SAN MARTIN, Calif. (AP) _ Once, wine meant horse-drawn plows and barefoot workers stomping in a tub. These days, winemakers are more likely to depend on the juice running through their personal computers as they turn grapes into premium vintages.

From software in the cellar to GPS-equipped tractors in the vineyard, a new crop of vintners are getting wired, and shortening their learning curves.

``I don't have hundreds and hundreds of years,'' says Bill Murphy, who has installed several high tech tools of the wine trade at his Clos LaChance winery. ``The technology allows you to learn and understand about the terroir faster.

``It's the big guy upstairs that's still in charge of all this stuff,'' he added. ``Our idea is to be able to learn about it as fast as we can _ to measure as many things as we can, to control the things we can control and understand the things we can't control.''

For Murphy, a retired Hewlett-Packard executive, blending vinery and binary systems was a natural step when he built Clos LaChance next to a lavish resort and golf course in San Martin, about 20 miles south of San Jose.

So he installed probes that transmit data on humidity, rainfall and wind speed into a computer system, showing how vines are faring and how they may be affected by weather conditions.

In the cellar, software tracks the fruit from vineyard to bottle, streamlining record-keeping and making it easier to calculate and identify blends.

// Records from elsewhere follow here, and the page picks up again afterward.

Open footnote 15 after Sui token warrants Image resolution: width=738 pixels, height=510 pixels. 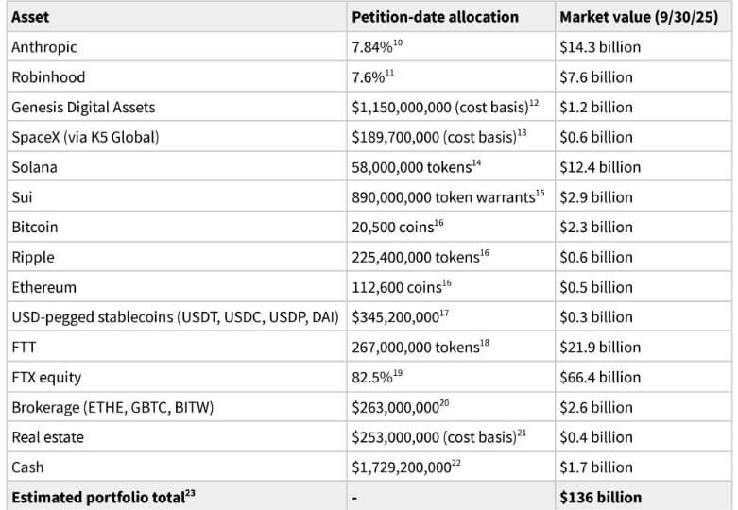[x=540, y=193]
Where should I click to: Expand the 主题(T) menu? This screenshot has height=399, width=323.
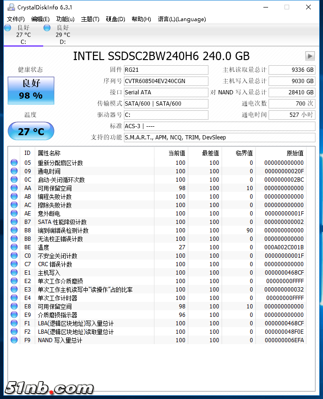point(90,19)
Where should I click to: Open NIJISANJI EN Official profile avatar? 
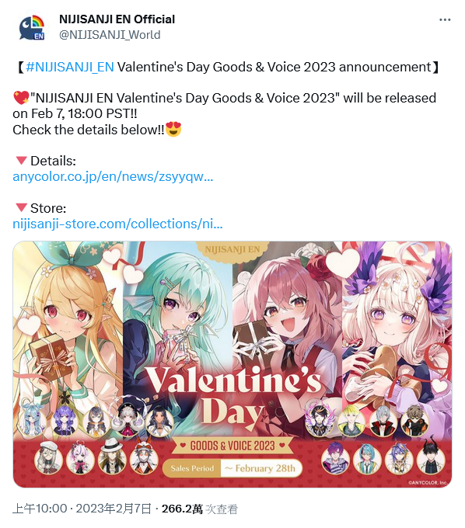(33, 27)
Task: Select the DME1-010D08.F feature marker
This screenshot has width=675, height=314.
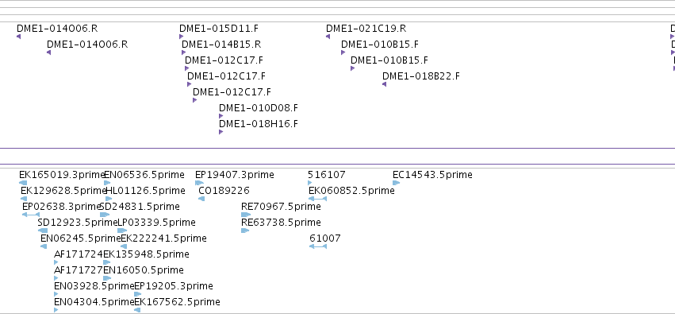Action: click(x=221, y=116)
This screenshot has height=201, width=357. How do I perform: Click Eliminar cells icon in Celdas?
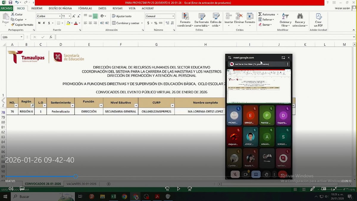[239, 17]
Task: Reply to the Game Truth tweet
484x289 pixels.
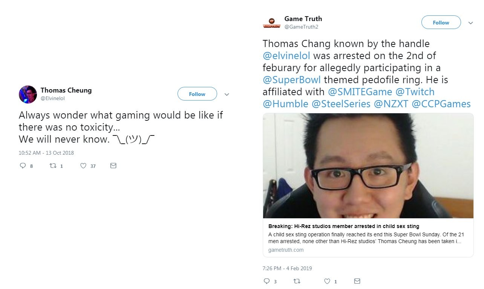Action: coord(267,281)
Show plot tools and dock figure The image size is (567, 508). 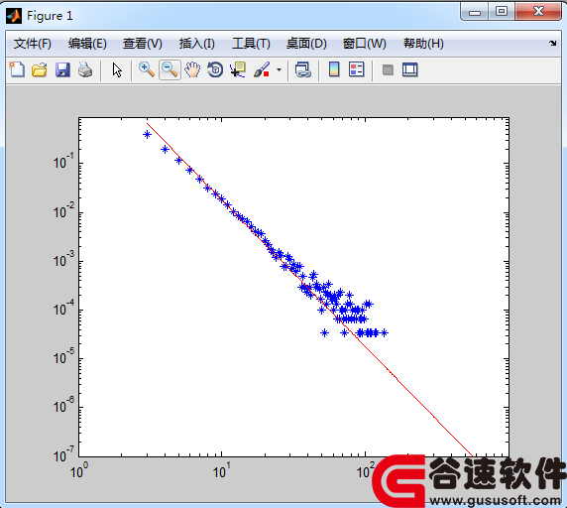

Computers also allow winemaker Stephen Tebb to program fermentation cycles by controlling the temperature in each tank.

``It's great,'' says Tebb. ``The winemaking industry, in California particularly, is all about using the best tools applied to an old-world technique.''

Putting some byte in their grapes seems to be working out _ Clos LaChance has picked up a number of medals and was named one of 10 U.S. ``Wineries to Watch'' in the October edition of Food and Wine magazine.

Much of the new vineyard tech is aimed at producing a higher quality grape, which can pay off with premium prices for the finished product.

``It's pretty sophisticated farming,'' says Bruce Cakebread, chief operating officer of his family's Cakebread Cellars in the Napa Valley. His tools include digital cameras that measure subtle differences in visible and infrared light, a technology called multispectral imaging. Airborne photographers take images of the vineyards at different times of the year and the images are compared to assess the health of the vines and decide when to harvest.

``This gives you a better roadmap,'' says Cakebread. ``Instead of kind of running blindly down a dark tunnel, here we have lights to show us the way.''

Still, there's no technical replacement for the taste bud.

``When we decide to pick, we're looking at grape maturity _ we're tasting the fruit,'' says Cakebread. ``We're eating like 10 pounds of grapes a day. The bottom line is if it doesn't taste good, no one's going to buy it.''

What science can do is help with things like deciding when and where to irrigate. To answer that question, the Robert Mondavi Winery has teamed up with the University of California, Berkeley, to use experimental ground-penetrating radar to map soil moisture.

Using a machine about the size of a vacuum cleaner, researchers sent electromagnetic pulses into the ground and successfully determined different moisture levels. The next step will be finding funds to study how much influence the technique has on grape quality, says Susan Hubbard, a UC-Berkeley research engineer.

Tractors carry another bit of vineyard wizardry _ computers equipped with global positioning satellite technology that signal the driver just when cultivating equipment should be engaged to create a more uniform vineyard. (Weaker areas are cultivated to get rid of weeds, while grass is left where vines are strongest to reduce growth.)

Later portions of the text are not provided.